Sharon’s casting career began working for the Royal Shakespeare Company, gradually transitioning into television and film casting.  She initially broadened her horizons taking short sabbaticals from the RSC to cast historical mini-series for the US broadcasting Networks NBC, CBS, ABC and American Playhouse classics for PBS.  As the assignments grew and the work became more extensive she set up her own casting company and collaborated on projects casting not only from the UK but extensively in Europe including 9 months in Russia casting the spectacularly expensive NBC production of Peter the Great.  She has worked extensively with writer/directors such as Peter Greenaway and Michael Radford and collaborated on many renowned international  independent film projects such as Shine, Mao’s Last Dancer, The Cook, The Thief, etc, The Yellow Handkerchief. 

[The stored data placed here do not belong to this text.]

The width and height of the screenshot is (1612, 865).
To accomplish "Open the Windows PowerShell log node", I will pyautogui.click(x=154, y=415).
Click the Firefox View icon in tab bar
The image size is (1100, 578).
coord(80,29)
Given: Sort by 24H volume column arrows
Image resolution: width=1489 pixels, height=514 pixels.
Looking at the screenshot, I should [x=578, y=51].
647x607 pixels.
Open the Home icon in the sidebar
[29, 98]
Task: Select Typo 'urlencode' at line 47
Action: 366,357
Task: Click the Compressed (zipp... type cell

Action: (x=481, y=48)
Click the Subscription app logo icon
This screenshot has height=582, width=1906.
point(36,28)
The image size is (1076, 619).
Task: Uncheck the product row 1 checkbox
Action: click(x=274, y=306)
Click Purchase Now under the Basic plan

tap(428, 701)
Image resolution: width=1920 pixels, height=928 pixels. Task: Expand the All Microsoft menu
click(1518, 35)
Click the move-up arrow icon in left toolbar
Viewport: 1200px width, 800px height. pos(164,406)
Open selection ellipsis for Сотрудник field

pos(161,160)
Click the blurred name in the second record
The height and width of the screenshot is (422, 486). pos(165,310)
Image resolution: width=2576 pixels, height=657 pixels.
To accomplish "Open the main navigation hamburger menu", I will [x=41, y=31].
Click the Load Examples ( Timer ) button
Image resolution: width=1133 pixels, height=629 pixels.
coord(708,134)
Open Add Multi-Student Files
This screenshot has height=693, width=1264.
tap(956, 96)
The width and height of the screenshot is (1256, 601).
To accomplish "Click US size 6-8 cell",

In the early 1990s, Sharon was head-hunted  by Warner Brothers’ VP of Casting, Marion Dougherty, to take the executive position of Director of Feature Casting at Warner Bros In Los Angeles, working with directors such as Joel Schumacher, Tony Scott, John Landis, Bill Forsythe, and Donald Petrie who directed  Grumpy Old Men—a film that was the highlight of Sharon’s WB days as she got to spend time with Jack Lemmon and Walter Matthau. Anecdotally, both of them wanted to be included in the casting process and it was worth every moment to hear their back and forth banter.  In more recent years Sharon works on both sides of the Atlantic and gets involved in the early development of projects, putting lead actors in place to help enable a “green-light” and a distribution deal.  More recent credits include Paolo Sorrentino’s “The New Pope” and Netflix feature “Stromboli” as well as “A Beautiful Imperfection.” Amongst others projects in various stages of pre-production, she has recently finished the UK casting for Michael Mann’s  feature film, “Ferrari.”